Ampere (A100) and `arch="auto"`¶

pyptx is first-class on Ampere. mma.sync.aligned.m16n8k{8,16,32}, cp.async, ldmatrix, mbarriers, vector loads, warp shuffles — everything you need for a real A100 kernel is exposed through the same DSL surface used for Hopper and Blackwell.

This guide walks through:

picking the target arch (sm_80, sm_90a, sm_100a, or "auto"),
the typed ptx.mma.sync(...) wrapper,
the typed ptx.cp.async_.{cg, ca, commit_group, wait_group, wait_all} wrappers,
the two A100 GEMM examples shipped with the repo.

1. Picking the target arch¶

Every @kernel takes an arch= argument. For Ampere you want sm_80:

from pyptx import kernel, ptx

@kernel(arch="sm_80", grid=(1, 1, 1), block=(32, 1, 1))
def k():
    ptx.ret()

If you don't know which GPU the kernel is going to land on, pass arch="auto". pyptx resolves it once at decorator time by reading the device's compute capability:

@kernel(arch="auto", grid=(1, 1, 1), block=(32, 1, 1))
def k():
    ptx.ret()

Compute capability	Resolved arch
7.5 (T4)	`sm_75` (elementwise only — no `cp.async`/`bf16`/`mbarrier`)
8.0 (A100), 8.6 (RTX 30xx), 8.7 (Jetson AGX Orin), 8.9 (L4 / RTX 40xx, L40)	`sm_80` / `sm_86` / `sm_87` / `sm_89`
9.0 (H100, H200)	`sm_90a` (datacenter — `wgmma`/TMA)

□ □ □ □ □ □ □

**What you should do:**
According to the Ampere guide, what arch value should you pass when you don't know which GPU the kernel will run on?

**Data segment:**
□ □ □ □ □ □ □

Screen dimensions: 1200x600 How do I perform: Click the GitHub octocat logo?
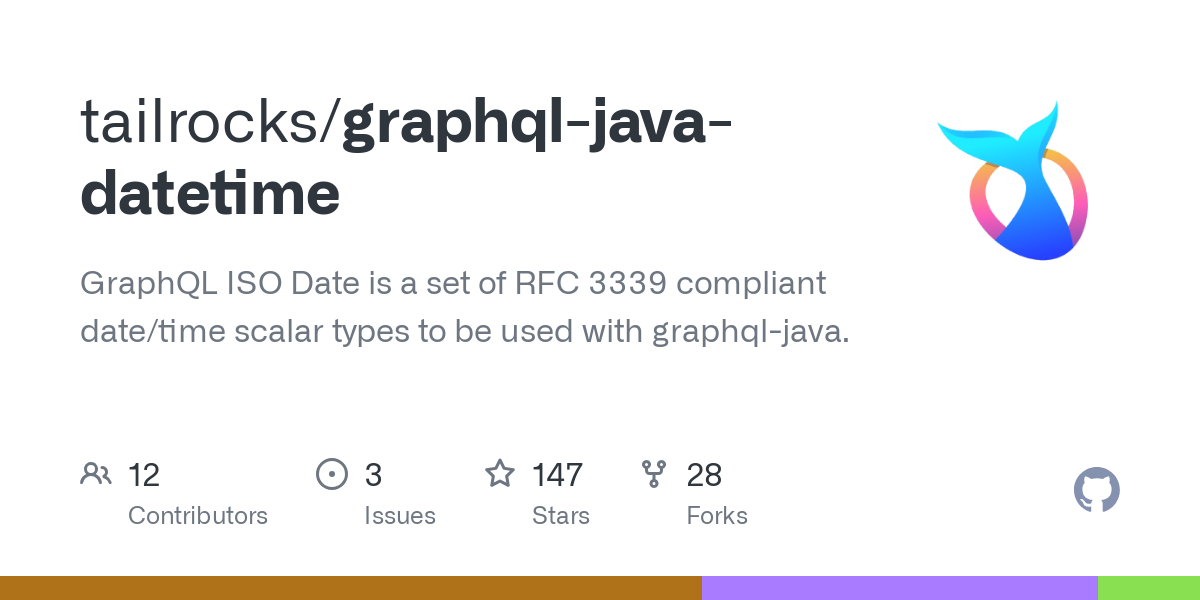click(x=1096, y=490)
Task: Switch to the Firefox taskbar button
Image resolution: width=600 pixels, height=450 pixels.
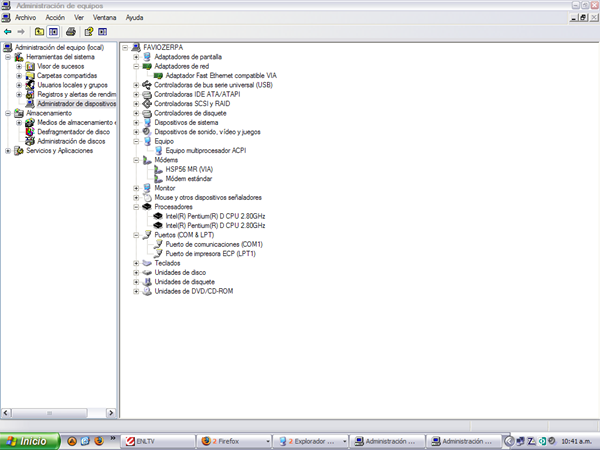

□ □ □ □ □ □ □

**The answer:**
arch="auto"